* **Data records**:
------------

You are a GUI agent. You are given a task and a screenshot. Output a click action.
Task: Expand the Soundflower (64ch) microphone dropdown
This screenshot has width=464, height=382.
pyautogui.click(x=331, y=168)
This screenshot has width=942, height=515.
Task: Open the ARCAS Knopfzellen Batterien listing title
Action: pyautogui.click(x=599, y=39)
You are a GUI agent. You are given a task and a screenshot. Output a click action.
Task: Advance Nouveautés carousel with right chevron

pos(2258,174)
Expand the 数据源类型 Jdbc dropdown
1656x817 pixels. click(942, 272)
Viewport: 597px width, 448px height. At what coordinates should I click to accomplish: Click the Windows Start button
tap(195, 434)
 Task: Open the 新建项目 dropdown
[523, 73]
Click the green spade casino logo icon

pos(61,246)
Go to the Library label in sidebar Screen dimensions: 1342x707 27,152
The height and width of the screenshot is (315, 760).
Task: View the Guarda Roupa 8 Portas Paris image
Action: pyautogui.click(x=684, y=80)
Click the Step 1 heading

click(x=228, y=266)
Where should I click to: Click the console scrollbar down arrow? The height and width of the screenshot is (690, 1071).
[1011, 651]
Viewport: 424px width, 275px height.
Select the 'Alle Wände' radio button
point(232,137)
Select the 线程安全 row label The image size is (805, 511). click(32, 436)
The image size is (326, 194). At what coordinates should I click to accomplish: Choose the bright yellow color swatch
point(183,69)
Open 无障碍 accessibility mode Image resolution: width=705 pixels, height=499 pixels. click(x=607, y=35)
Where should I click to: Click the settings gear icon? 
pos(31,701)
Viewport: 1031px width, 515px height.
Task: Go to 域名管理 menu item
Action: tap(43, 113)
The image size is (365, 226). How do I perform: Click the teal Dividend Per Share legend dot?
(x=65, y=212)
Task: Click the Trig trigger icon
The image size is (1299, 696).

------------

* **Exercise requirements**: The required answer is the exact run of lines above starting at the line with "Where should I click to: Click the console" and ending at the line with "Select the 线程安全", with both ends present.

* **Answer to the exercise**:
Where should I click to: Click the console scrollbar down arrow? The height and width of the screenshot is (690, 1071).
[1011, 651]
Viewport: 424px width, 275px height.
Select the 'Alle Wände' radio button
point(232,137)
Select the 线程安全 row label The image size is (805, 511). click(32, 436)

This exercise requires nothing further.